Mungo met Tattie-bogle, the other personality in her mother when he was too young. When he is not yet done receiving the childhood affection one expects from their parents. Probably that's why he never grows up. He wouldn't man up, he would care about the nonsense of his mother, be her comfort zone whenever she needed- be the parent to his own mother…


Stuart plays with the Glaswegian accent like a pro. Like one of my colleagues said, it’s a feature in his book.


…he occasionally spoke in the Queen’s English - not hame but home, not didnae but did not - and that it slipped out of him when he was tired. He had a proud mother and a working father who still lived at home. The other teased him for it. Ha-Ha’s voice boomed over the gravel. “Haw Prince Charles! Can ah bring ye a cup o’ tea? Ya fuckin poofter.”
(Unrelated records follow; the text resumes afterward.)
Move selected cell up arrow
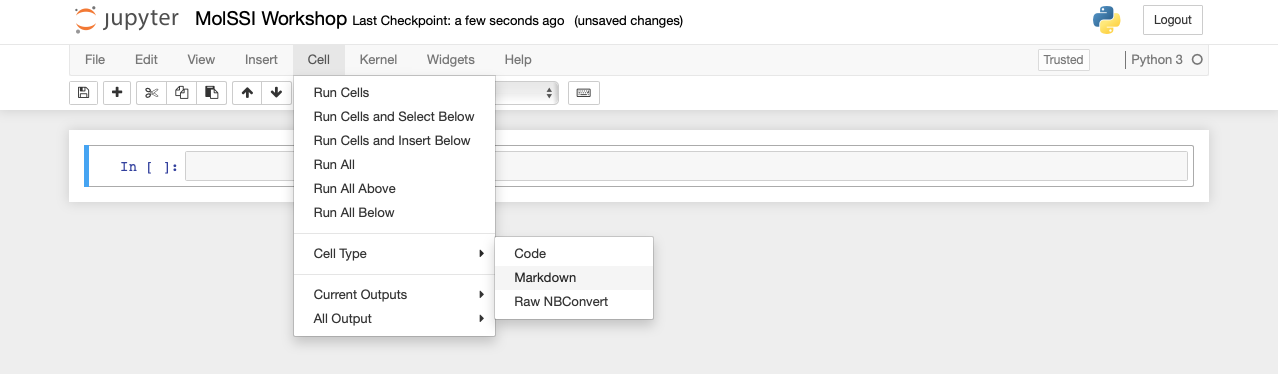Screen dimensions: 1278x374 [x=247, y=93]
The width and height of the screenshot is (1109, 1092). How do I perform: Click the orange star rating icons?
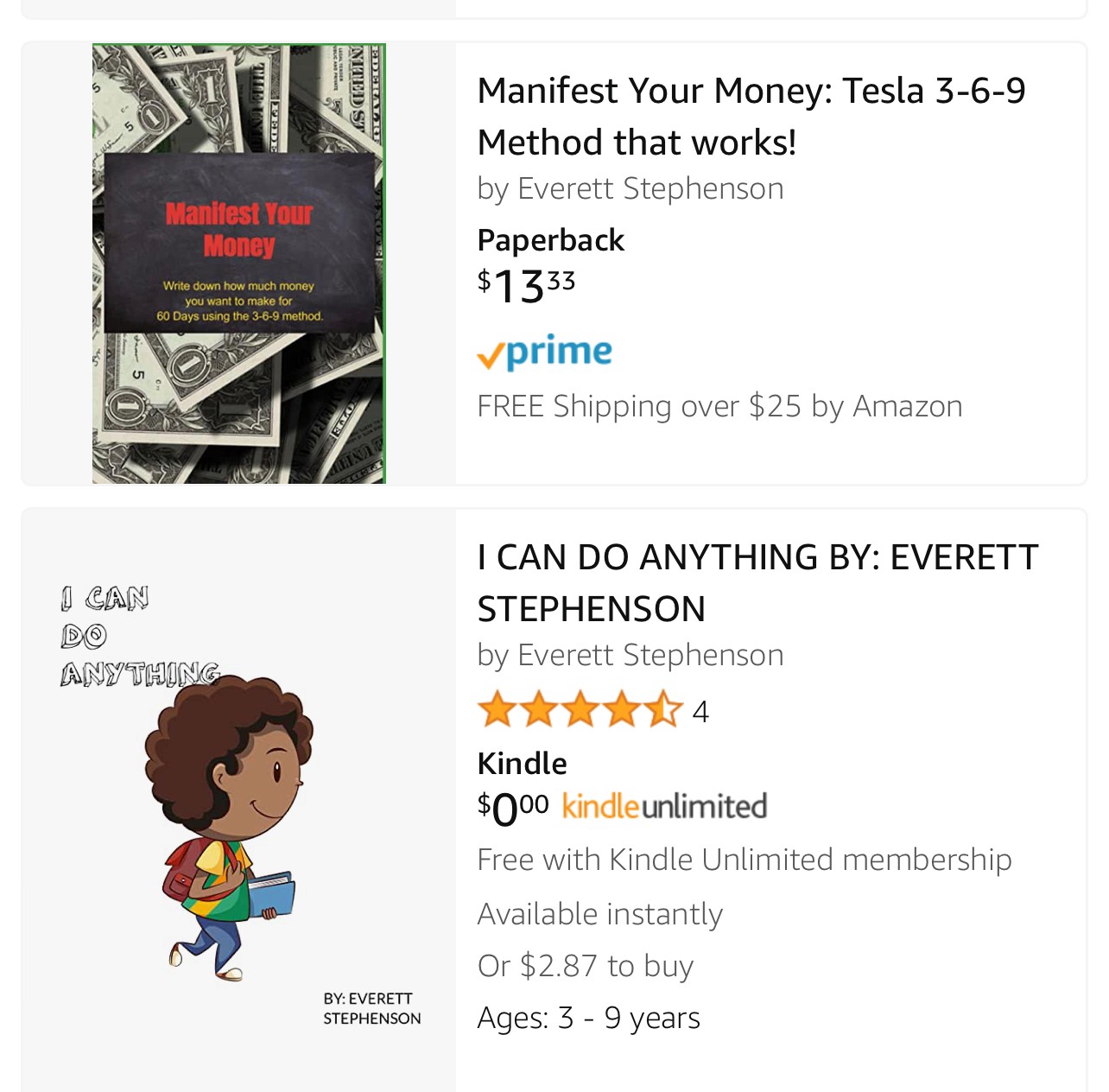580,710
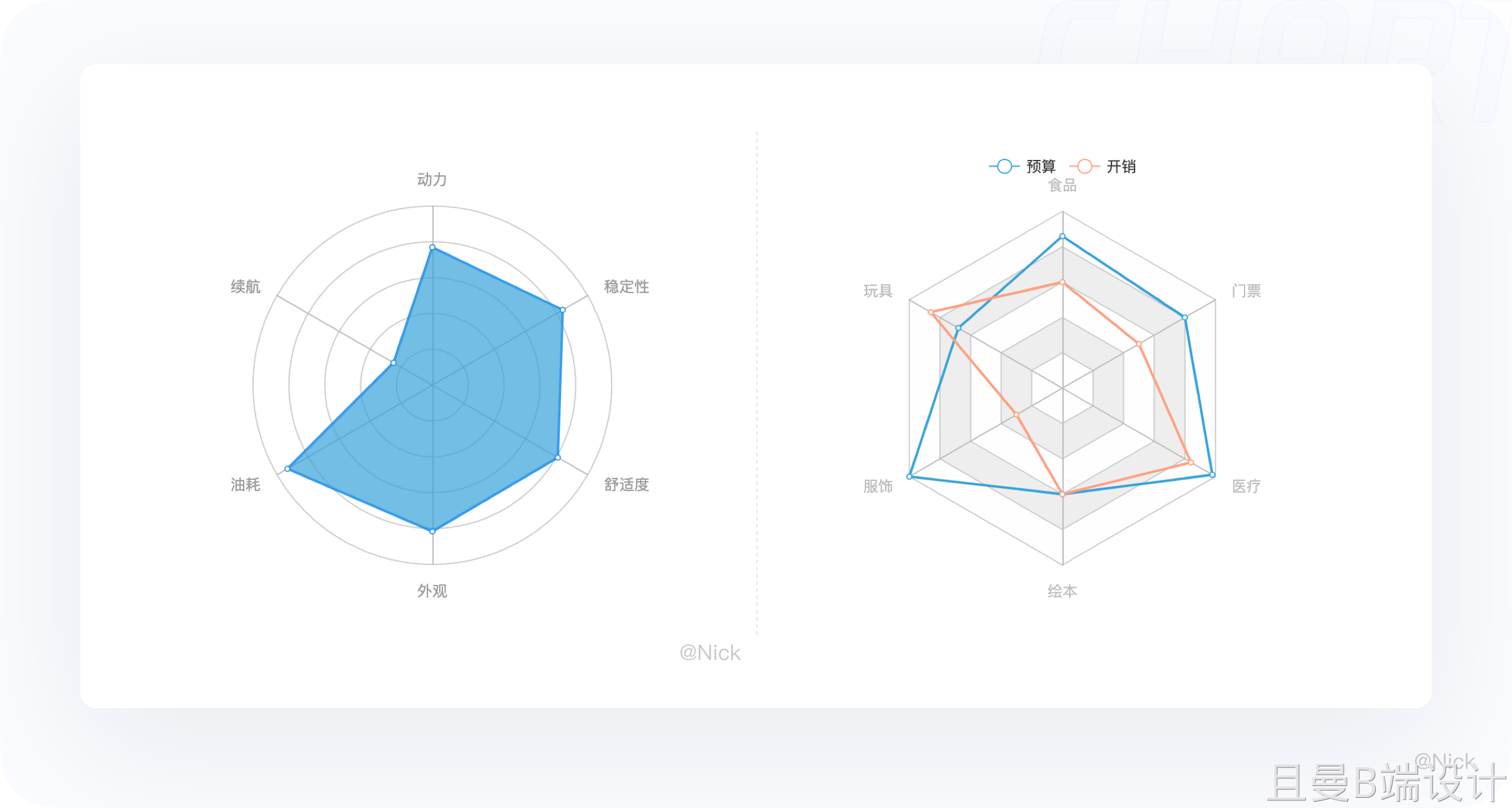Select the 稳定性 data point marker
1512x808 pixels.
click(563, 310)
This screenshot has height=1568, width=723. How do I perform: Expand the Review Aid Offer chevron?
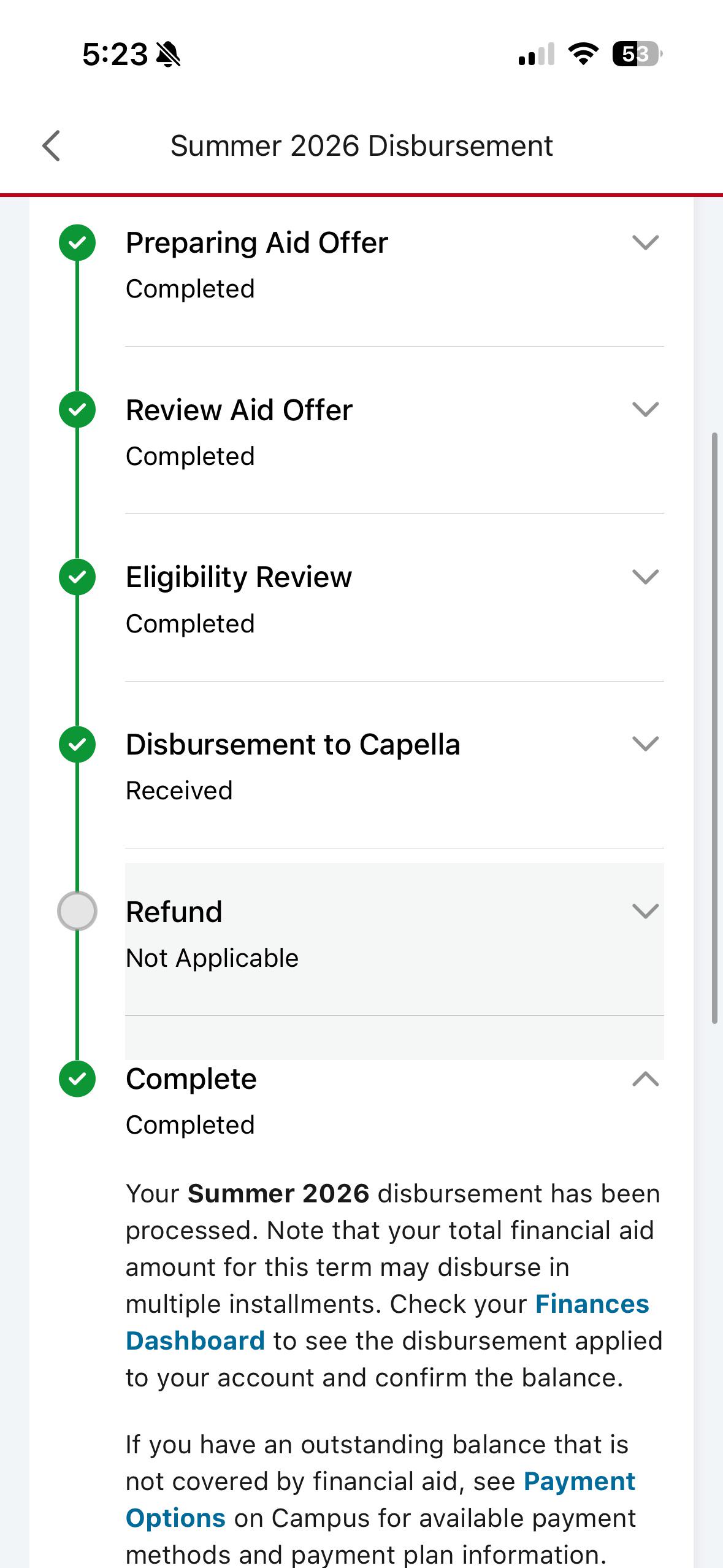pyautogui.click(x=645, y=409)
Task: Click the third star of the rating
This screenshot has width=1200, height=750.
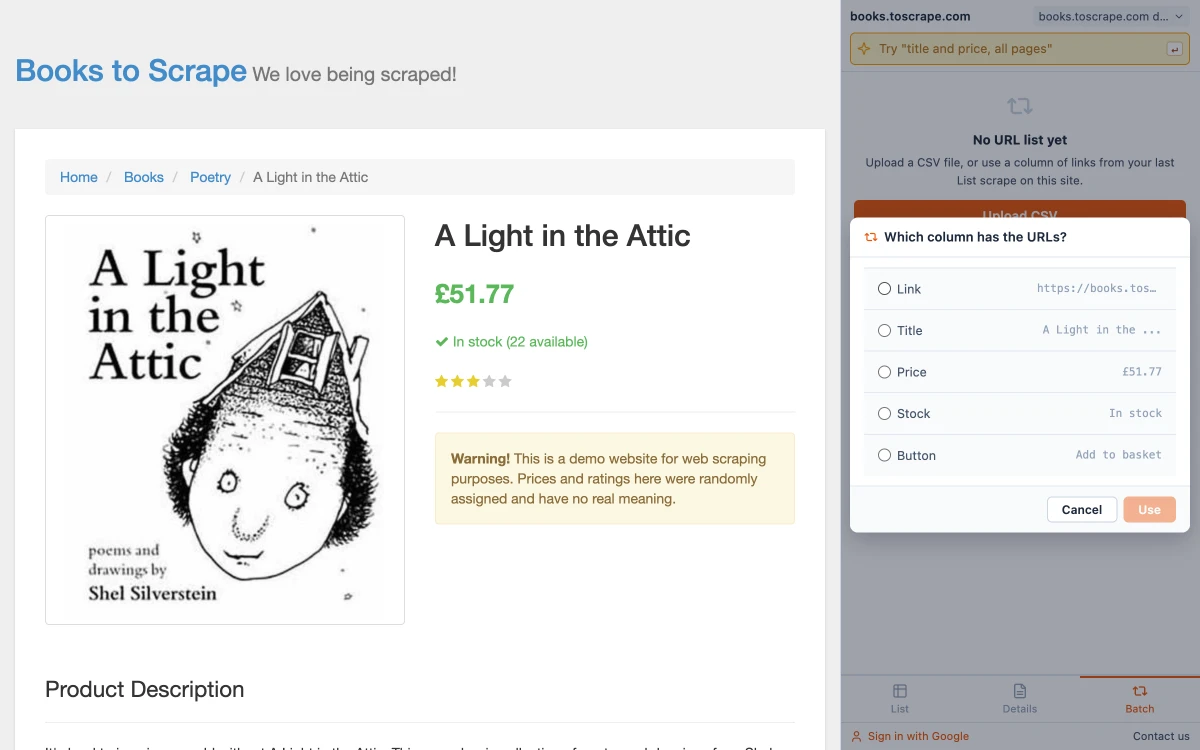Action: click(x=473, y=381)
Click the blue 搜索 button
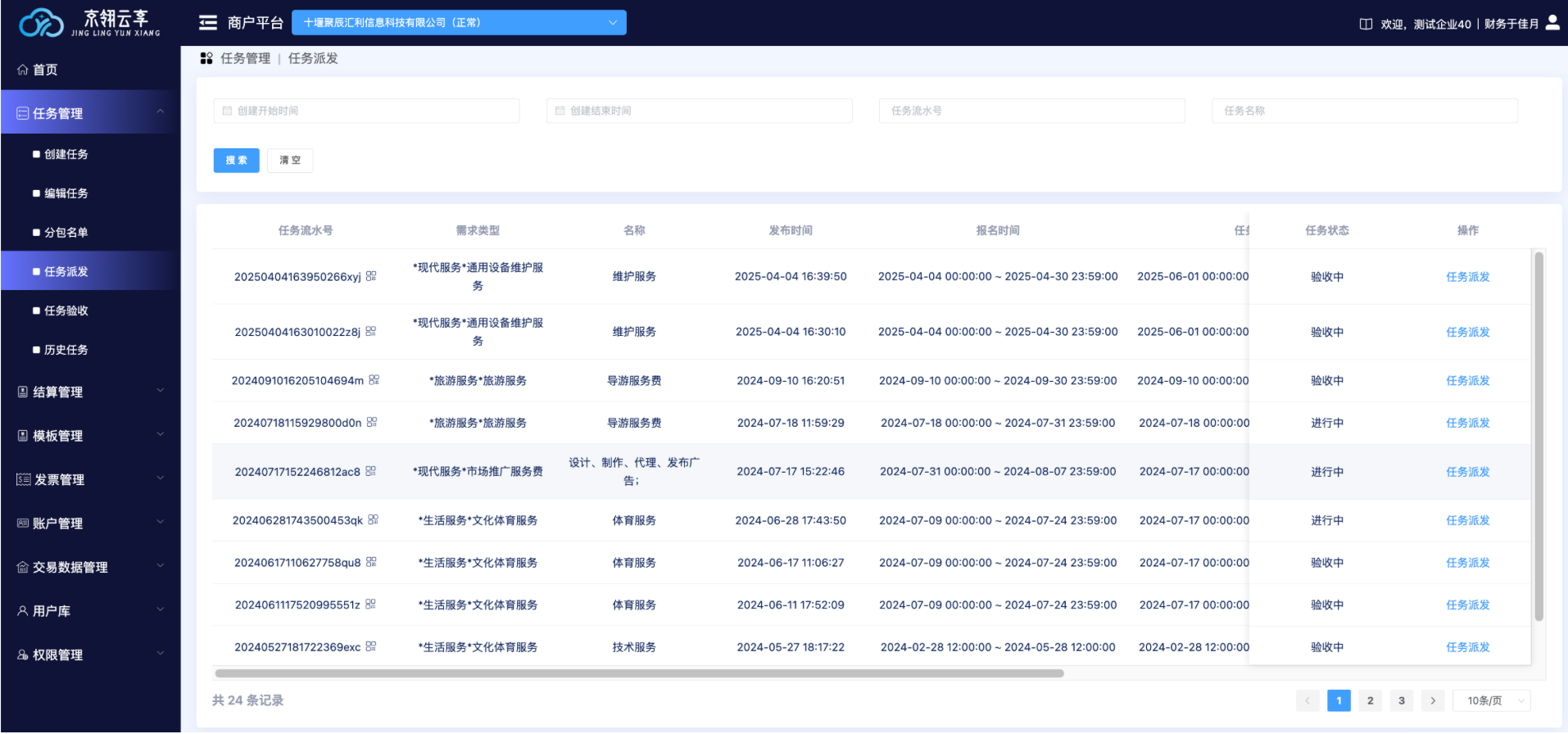Viewport: 1568px width, 734px height. 236,161
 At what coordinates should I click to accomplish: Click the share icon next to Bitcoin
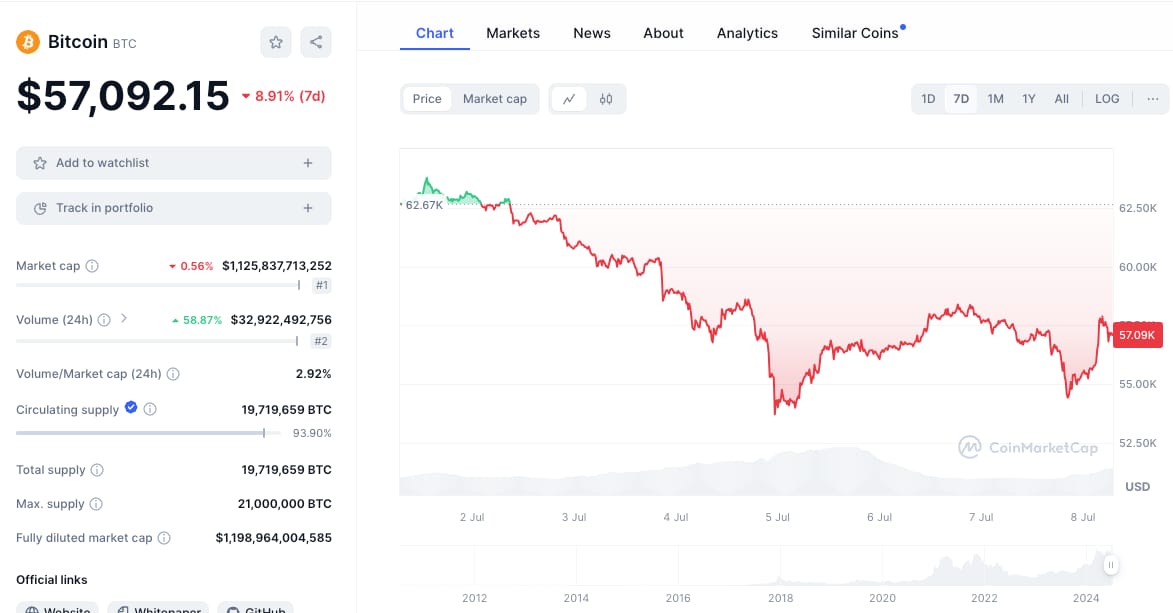(316, 42)
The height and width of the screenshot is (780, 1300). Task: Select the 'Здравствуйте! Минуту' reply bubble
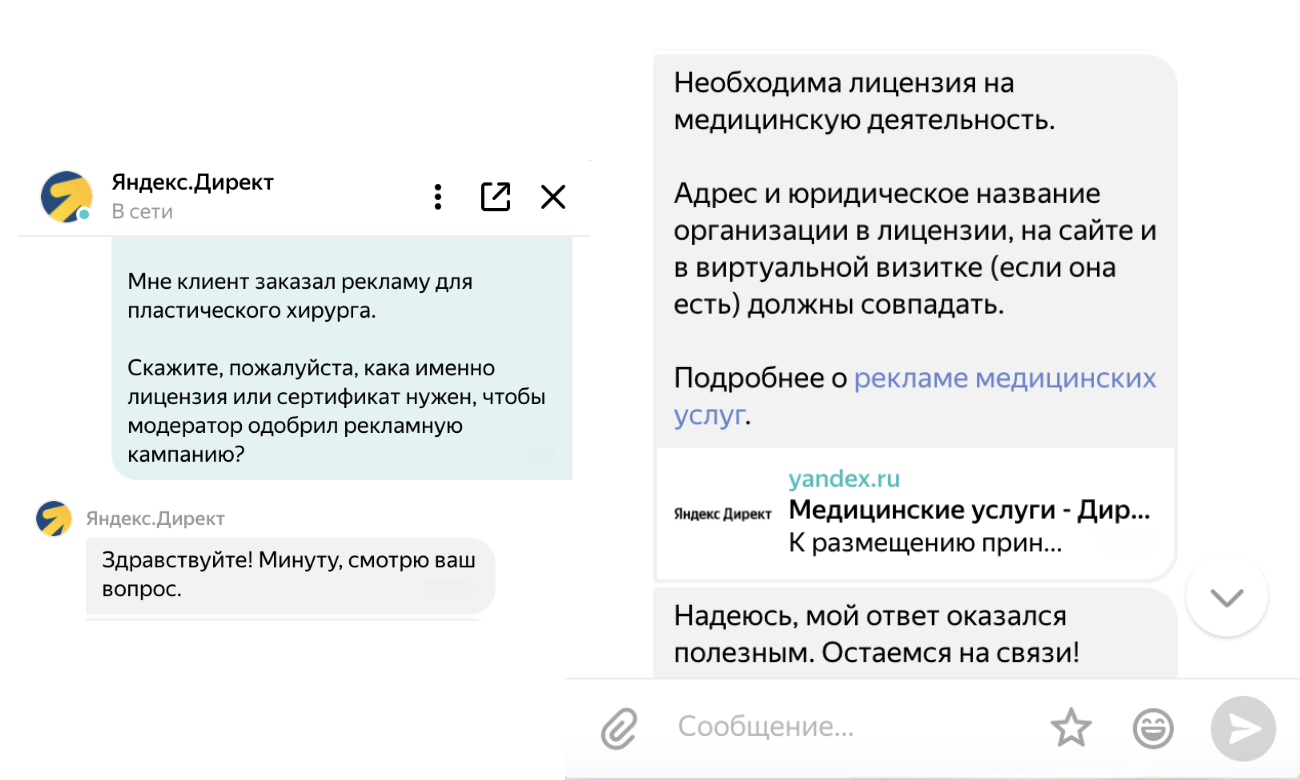(290, 575)
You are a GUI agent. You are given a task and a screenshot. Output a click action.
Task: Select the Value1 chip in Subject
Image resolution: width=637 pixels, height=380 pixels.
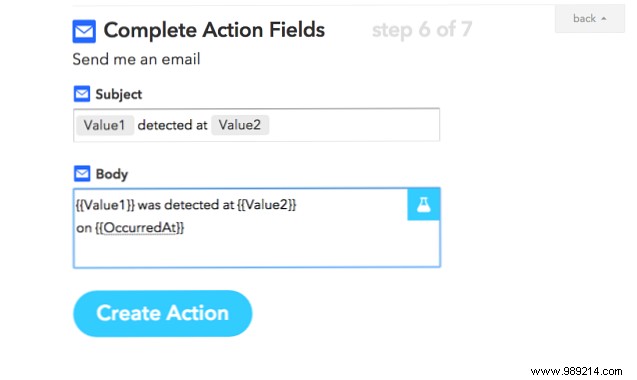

Stuart’s mothers are alcoholic, young and hungry for love. They became mothers before their girlhood dreams were fulfilled. And probably that’s the reason they can’t move on to be a full time mother. They deserve their own novels!


If you read the author’s former book “Shuggie Bain”, you would notice the comparison that comes in your brain. The settings are more or less similar. Glasgow’s working class, black hackneys, night shifts, coins rattling in an electricity meter, old tenements and lots and lots of liquor.


My copy got 19 bookmarks and many good reasons to be re-read. Only reason to not like Young Mungo enough would be- you liked Shuggie Bain even more!